Seniors are often the target of phone scams. Don't respond to incoming phone calls requesting personal information. If a creditor or organization calls with a seemingly legitimate need for your personal information (account numbers, Social Security number, or credit card information), hang up and verify the phone number and legitimacy of the caller before returning the call.
Don't carry more personal documents than necessary with you when you leave the house. Leave Social Security numbers, checks, extra credit cards, Medicare cards, and financial statements in a locked security box at home or another secure location. If you're ever admitted into the hospital or other care facility, credit cards and personal documents should be locked up or put in the hands of someone you trust. Adopt a need-to-know approach to your Social Security number and mother's maiden name. If a business asks for this information, ask what it will do with the information, why the company needs it, how the company will protect it, and what will happen if you refuse to provide this information.
The federal government offers a guide to help you decide how long you need to keep various types of paperwork. Shred anything you don't need to keep, such as documents that contain account information, Social Security numbers, PINs, or sensitive information -- including credit card statements, other bills, credit card receipts, unused checks, canceled checks, and credit reports. Also shred or otherwise destroy expired credit cards and driver's licenses. And never leave receipts at bank machines, bank counters, trash receptacles, or gas pumps.

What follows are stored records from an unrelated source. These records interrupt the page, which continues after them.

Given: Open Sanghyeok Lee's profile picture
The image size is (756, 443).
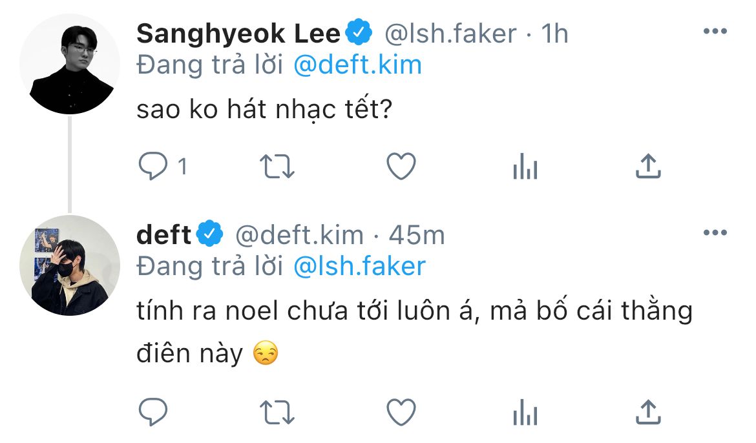Looking at the screenshot, I should [70, 65].
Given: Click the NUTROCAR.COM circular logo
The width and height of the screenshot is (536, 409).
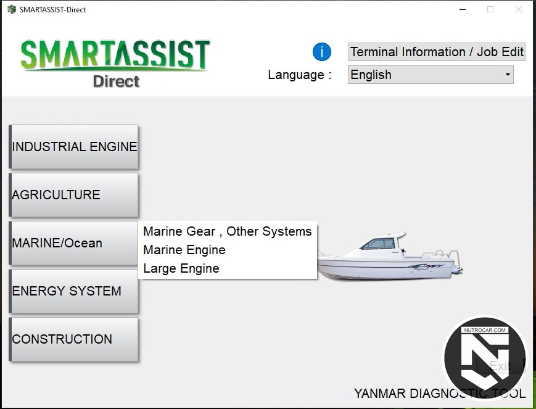Looking at the screenshot, I should [x=485, y=359].
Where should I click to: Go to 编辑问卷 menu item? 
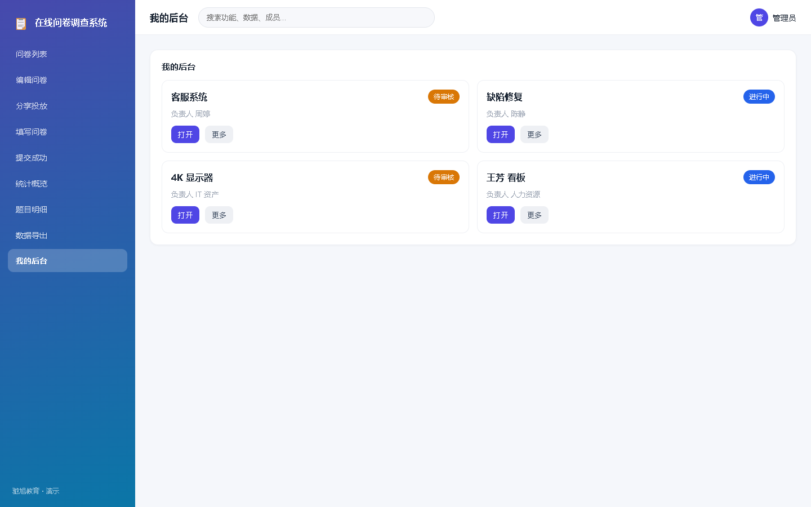point(68,80)
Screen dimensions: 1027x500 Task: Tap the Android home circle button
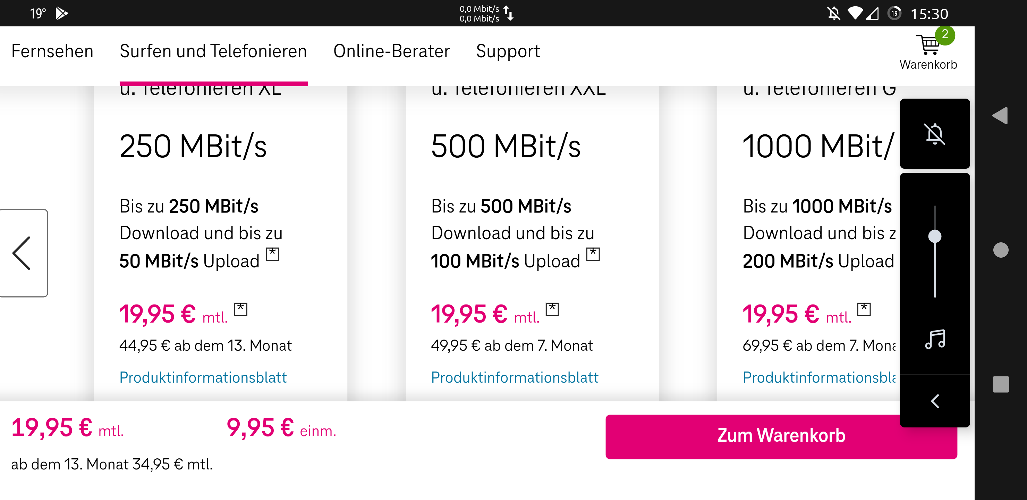click(1001, 250)
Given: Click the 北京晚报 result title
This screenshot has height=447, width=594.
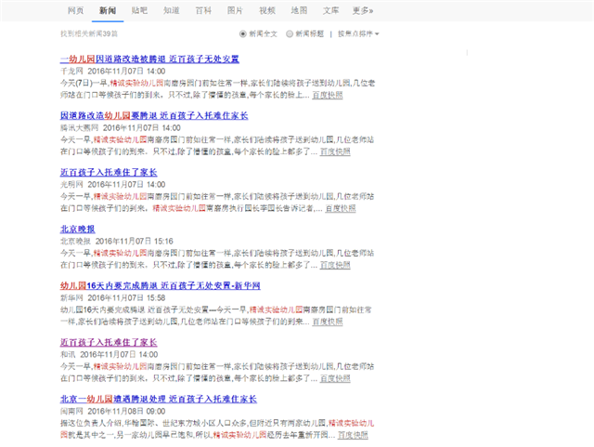Looking at the screenshot, I should 77,229.
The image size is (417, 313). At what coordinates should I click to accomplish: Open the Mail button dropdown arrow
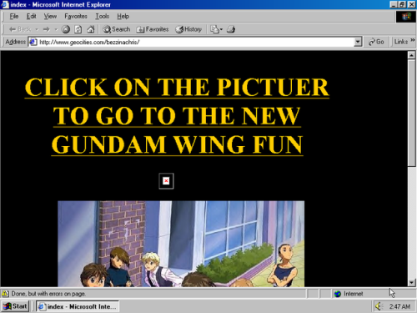221,29
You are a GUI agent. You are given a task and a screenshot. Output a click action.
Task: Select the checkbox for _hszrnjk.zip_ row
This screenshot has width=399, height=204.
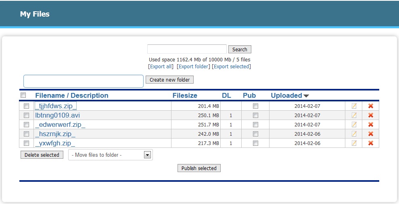coord(27,134)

As tech-savvy seniors know, you should protect your computer and your Internet activity. Consult with a network professional to make sure your computer system is secure. Install antivirus software, anti-spyware, and firewall software to prevent cyber-programs that steal personal information. Use unique passwords for your computer and any online accounts and change them on a regular basis. A strong password includes a mix of numbers, symbols, and both upper- and lowercase letters. Don't use your birthday or pet's name, your phone number, or anything that could be easy to guess. Never send personal information via email, and never respond to emails asking you to verify your password, account number, Social Security number, or credit card numbers.
When you're out of town or out of the country, consider purchasing a portable router to create your own Wi-Fi hotspot so you can safely use your laptop, tablet, or smartphone while on the road. You'll need a local SIM data card, which is available at most electronic stores and at airport kiosks for travelers. This will help you avoid using public Wi-Fi spots. Also, before going on vacation, ask the post office to place a vacation hold on all mail.
Many seniors don't think about checking their credit since they're often not in the market to borrow money for a house or car. You should, however, request a free credit report via on a regular basis. You can request your credit report from one of the three credit reporting agencies at a time (and therefore check your credit three times each year for free) or sign up for a credit monitoring service to make sure no suspicious activity occurs.
Whether you're a senior yourself or are concerned about an elderly loved one, maintaining vigilance over personal information can prevent identity theft, and regularly checking for activity in your credit file will make it easier to stop the damage faster if you do fall victim to this crime.